Task goal. Go line by line through the records below. Copy whichever lines contain the string "three".

Collected data:
=== Begin Enclosure ===

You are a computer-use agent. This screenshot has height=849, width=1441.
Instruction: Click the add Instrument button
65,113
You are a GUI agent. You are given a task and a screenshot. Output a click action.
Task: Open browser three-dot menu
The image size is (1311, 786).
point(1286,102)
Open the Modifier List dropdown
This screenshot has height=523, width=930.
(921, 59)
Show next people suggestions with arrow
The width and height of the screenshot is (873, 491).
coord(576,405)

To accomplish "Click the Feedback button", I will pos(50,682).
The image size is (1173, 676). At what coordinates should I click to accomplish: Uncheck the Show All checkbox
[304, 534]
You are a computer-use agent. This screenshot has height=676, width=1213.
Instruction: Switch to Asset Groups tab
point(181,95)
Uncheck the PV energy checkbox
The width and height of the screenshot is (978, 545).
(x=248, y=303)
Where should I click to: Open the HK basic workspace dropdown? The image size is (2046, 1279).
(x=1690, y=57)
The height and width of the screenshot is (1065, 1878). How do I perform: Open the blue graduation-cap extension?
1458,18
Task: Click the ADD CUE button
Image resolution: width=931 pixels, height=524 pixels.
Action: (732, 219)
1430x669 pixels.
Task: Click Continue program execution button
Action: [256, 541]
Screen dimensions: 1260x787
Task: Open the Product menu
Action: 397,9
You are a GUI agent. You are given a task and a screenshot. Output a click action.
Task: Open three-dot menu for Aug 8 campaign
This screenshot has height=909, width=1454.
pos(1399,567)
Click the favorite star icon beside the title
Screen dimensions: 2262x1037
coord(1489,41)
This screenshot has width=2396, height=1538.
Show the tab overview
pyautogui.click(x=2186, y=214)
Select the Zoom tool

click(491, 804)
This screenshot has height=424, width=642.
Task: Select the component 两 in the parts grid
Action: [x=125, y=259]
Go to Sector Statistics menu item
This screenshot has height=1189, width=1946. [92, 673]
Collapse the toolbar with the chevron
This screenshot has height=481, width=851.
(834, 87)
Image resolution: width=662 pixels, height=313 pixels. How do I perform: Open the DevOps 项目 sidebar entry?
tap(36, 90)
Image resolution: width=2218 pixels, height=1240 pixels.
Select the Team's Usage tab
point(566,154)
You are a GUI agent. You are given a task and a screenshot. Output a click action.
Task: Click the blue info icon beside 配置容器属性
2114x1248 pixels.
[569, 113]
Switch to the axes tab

=== End Enclosure ===

Exercise result.
Task: Open browser three-dot menu
Task: Open three-dot menu for Aug 8 campaign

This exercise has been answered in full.